OMNIBUS. PELLEGRINO (AVS): PER BES E DSA POTENZIARE SERVIZIO PUBBLICO
(ACON) Trieste, 21 mag - "Il tema delle liste d'attesa che
riguardano le certificazioni Bes (Bisogni educativi speciali) e
dei Dsa (Disturbi specifici dell'apprendimento) in ambito
scolastico è un problema noto, ma che non può rimanere
appannaggio esclusivo dell'Esecutivo, esautorando ancora una
volta il lavoro di Aula e di Commissione. Non è certamente
un'area che può vedere una sterile contrapposizione fra
maggioranza e minoranza". Così in una nota la consigliera
regionale Serena Pellegrino (Alleanza Verdi e Sinistra) a margine
della discussione del ddl 79.
"Diagnosi, certificazione e presa in carico delle nostre bambine
e bambini non può essere affidata al privato, seppur accreditato,
ma deve rimanere saldamente nell'alveo del servizio pubblico che,
essendo in sofferenza di personale, deve essere potenziato al
pari del comparto sanitario. Dare al privato - sottolinea
Pellegrino - la possibilità di operare liberamente in questo
settore, anche se iscritto ad un albo regionale, apre a una
deriva sbagliata, che non ci trova assolutamente d'accordo. Nello
spirito dell'articolo 32 della Costituzione, dobbiamo tutelare la
salute come un diritto fondamentale, universale e pubblico".

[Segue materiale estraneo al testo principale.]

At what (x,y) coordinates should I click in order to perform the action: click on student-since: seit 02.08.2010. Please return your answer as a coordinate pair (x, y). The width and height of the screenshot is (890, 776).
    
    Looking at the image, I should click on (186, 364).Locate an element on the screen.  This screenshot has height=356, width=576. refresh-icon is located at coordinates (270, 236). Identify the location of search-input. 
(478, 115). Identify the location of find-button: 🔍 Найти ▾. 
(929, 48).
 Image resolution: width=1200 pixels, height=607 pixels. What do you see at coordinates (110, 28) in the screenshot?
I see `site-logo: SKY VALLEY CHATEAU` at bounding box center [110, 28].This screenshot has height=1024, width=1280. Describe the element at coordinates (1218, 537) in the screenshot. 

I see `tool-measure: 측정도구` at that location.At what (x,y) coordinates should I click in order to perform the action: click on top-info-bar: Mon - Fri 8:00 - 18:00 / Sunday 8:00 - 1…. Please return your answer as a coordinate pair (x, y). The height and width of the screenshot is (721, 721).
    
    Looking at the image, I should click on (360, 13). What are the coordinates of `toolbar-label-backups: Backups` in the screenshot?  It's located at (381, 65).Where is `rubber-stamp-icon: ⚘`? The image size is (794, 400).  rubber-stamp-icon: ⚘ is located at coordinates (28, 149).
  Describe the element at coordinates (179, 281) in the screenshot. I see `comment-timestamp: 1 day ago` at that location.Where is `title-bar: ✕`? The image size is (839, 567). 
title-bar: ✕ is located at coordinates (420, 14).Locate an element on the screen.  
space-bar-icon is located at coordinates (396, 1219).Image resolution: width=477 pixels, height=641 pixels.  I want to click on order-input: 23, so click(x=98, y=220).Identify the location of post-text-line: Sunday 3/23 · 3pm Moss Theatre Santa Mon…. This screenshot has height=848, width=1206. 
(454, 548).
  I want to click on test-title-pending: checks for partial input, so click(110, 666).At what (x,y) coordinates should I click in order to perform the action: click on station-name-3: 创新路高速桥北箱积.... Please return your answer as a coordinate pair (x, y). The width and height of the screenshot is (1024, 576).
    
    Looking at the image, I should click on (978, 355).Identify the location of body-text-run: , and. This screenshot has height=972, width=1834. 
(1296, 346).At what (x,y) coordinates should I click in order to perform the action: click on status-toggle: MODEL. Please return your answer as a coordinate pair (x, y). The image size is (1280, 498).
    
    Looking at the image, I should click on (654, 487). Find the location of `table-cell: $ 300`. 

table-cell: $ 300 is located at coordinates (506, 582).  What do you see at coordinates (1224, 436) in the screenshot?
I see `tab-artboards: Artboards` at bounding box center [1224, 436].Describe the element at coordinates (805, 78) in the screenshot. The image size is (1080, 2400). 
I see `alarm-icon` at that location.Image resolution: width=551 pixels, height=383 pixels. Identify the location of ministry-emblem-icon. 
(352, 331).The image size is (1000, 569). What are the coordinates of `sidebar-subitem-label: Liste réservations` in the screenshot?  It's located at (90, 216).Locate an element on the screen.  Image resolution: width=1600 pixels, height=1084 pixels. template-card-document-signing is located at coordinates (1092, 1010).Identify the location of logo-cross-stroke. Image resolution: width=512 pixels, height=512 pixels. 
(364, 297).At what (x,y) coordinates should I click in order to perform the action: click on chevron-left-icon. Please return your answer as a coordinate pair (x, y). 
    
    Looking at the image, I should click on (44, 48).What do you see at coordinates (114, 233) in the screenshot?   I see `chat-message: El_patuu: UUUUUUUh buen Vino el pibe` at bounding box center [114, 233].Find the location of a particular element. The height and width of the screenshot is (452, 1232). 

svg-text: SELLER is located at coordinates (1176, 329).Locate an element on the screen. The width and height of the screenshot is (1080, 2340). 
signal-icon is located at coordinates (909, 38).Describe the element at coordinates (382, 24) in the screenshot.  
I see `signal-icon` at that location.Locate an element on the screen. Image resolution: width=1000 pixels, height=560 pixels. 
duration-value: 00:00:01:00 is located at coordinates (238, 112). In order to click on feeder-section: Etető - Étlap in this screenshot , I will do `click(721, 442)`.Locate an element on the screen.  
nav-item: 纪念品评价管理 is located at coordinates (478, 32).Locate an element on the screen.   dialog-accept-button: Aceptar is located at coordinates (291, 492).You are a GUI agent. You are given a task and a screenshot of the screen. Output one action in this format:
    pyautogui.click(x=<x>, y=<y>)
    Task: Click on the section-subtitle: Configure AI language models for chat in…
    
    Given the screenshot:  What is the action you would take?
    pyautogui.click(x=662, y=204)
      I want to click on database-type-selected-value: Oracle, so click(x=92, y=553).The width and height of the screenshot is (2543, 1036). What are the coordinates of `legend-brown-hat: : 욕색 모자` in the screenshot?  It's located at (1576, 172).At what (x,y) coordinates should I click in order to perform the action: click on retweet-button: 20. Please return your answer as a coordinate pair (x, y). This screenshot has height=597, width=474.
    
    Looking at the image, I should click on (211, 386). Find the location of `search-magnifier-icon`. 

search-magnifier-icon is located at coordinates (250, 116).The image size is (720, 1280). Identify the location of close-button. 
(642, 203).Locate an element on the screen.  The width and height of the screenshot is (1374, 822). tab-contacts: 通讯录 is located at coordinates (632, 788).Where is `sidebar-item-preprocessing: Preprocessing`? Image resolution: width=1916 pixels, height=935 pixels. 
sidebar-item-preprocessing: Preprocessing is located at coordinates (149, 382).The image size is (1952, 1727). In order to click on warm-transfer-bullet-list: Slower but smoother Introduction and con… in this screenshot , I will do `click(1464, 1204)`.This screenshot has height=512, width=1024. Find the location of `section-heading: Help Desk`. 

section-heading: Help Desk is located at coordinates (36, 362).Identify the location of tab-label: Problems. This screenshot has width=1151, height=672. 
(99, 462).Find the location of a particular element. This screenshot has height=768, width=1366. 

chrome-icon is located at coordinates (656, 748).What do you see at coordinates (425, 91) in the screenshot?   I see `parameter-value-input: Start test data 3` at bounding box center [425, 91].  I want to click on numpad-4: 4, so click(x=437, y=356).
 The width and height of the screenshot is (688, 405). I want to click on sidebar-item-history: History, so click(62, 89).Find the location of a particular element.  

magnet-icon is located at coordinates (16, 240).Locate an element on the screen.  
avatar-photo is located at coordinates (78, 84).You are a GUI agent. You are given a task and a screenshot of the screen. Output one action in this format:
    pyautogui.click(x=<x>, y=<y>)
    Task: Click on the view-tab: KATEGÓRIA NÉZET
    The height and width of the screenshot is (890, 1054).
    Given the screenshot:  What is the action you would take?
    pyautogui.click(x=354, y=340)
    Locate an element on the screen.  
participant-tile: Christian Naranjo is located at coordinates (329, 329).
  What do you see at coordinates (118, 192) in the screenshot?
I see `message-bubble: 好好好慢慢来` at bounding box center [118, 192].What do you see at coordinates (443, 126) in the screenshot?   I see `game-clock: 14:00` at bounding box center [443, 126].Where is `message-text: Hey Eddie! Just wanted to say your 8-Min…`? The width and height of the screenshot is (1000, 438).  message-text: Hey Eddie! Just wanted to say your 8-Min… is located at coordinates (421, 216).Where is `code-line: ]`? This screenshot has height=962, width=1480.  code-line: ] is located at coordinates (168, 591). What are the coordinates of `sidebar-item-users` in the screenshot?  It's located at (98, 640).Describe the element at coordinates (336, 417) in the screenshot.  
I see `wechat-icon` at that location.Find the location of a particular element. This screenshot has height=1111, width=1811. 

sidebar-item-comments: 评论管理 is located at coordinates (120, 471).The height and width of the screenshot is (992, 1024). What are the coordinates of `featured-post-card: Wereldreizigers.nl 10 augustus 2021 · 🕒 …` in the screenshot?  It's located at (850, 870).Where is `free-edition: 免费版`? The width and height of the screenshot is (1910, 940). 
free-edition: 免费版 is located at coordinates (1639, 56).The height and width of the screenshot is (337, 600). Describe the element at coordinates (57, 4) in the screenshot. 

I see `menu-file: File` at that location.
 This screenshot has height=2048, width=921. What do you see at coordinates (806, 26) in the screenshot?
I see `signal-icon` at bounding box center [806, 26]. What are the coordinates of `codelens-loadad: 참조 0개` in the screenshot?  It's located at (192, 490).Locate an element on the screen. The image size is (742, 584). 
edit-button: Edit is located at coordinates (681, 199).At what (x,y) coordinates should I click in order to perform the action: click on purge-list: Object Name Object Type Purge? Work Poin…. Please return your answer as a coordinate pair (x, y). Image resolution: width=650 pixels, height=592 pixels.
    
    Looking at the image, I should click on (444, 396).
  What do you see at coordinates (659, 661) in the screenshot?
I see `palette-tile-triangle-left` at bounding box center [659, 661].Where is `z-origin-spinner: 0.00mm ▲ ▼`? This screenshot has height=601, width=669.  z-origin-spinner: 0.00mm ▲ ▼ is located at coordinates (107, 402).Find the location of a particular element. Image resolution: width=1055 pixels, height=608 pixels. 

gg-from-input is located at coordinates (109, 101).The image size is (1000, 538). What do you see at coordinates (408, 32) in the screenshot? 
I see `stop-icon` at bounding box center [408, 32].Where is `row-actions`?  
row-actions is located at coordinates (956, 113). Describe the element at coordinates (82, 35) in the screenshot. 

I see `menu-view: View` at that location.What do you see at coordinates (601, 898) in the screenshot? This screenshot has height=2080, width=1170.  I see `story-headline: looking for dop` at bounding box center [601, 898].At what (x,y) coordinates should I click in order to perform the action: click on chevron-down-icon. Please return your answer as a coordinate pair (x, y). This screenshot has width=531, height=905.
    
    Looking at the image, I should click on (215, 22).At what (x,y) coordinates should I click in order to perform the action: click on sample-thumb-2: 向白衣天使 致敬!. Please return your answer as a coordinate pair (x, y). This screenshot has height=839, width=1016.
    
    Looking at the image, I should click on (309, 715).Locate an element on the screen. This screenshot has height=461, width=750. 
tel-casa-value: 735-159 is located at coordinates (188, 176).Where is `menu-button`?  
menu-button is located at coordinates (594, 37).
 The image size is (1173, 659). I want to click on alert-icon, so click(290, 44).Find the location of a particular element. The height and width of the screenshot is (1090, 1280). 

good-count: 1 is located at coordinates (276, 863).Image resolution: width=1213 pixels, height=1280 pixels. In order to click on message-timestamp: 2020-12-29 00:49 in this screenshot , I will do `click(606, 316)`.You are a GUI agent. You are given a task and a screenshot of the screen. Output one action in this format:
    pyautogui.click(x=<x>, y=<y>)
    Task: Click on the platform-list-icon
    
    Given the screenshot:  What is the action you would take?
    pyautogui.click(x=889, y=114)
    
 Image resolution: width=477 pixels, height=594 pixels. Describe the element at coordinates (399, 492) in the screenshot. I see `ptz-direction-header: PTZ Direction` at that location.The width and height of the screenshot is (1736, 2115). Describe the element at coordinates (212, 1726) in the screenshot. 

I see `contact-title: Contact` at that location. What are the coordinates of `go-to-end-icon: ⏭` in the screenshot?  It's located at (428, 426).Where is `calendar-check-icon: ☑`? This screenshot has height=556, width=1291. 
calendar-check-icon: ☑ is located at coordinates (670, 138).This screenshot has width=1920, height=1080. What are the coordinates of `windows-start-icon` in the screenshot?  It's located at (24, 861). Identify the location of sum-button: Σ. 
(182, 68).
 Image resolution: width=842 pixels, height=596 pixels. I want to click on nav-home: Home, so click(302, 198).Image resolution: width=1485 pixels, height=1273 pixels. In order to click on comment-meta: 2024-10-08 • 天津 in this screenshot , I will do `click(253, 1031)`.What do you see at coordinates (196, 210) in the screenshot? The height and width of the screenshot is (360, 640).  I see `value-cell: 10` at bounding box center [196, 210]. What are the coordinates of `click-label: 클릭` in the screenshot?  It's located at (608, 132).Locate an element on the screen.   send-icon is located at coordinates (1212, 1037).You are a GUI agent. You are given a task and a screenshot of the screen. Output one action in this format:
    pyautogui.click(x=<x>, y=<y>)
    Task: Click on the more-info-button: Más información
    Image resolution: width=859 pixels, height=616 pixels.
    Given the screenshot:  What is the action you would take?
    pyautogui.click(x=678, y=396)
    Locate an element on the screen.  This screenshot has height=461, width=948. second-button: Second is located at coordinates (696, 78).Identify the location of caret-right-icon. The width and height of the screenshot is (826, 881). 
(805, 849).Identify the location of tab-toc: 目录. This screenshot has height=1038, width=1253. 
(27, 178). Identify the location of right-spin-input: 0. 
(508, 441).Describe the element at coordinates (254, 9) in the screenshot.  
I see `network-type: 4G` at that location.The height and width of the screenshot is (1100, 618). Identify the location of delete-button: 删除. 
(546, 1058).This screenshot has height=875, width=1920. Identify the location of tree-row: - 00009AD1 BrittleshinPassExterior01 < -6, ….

Prosegue l'esponente rossoverde: "C'è in primis un'urgente
necessità di potenziare la scuola, per questo ho presentato
diversi emendamenti sui temi dei Bes e dei Dsa all'assessora
Rosolen, che li ha puntualmente tutti bocciati. Bisogna essere
chiari: le persone a cui viene data questa certificazione non
sono disabili e quindi non si possono annoverare tra le persone
con disabilità, ma necessitano di un supporto scolastico per
superare quegli ostacoli che, se non seguiti correttamente, non
permettono loro di apprendere le materie scolastiche con il
giusto impegno. In questo percorso, il ruolo degli e delle
insegnanti è fondamentale, così come è sostanziale quello della
famiglia".
"È chiaro - continua la consigliera di opposizione - che le liste
d'attesa, per l'ottenimento sia della diagnosi che della
eventuale certificazione, sono lunghe, esattamente come accade
anche in altri settori pubblici. L'unica via percorribile è
potenziare il sistema pubblico, promuovendo nuove assunzioni di
professionisti per ridurre di conseguenza i tempi d'attesa. La
diagnosi precoce è fondamentale sin dai primissimi anni della
scuola primaria e per garantire una reale inclusione serve
maggiore tempo dedicato ai bambini e alle bambine con una
riduzione del numero di alunni per classe".
Conclude Pellegrino: "Pur ringraziando l'enorme lavoro di
supporto svolto dagli enti del Terzo Settore, è indispensabile
mantenere chiare e distinte le competenze e i confini tra
pubblico e privato, ma soprattutto non si può rischiare di
confondere la medicalizzazione di ogni singola fragilità".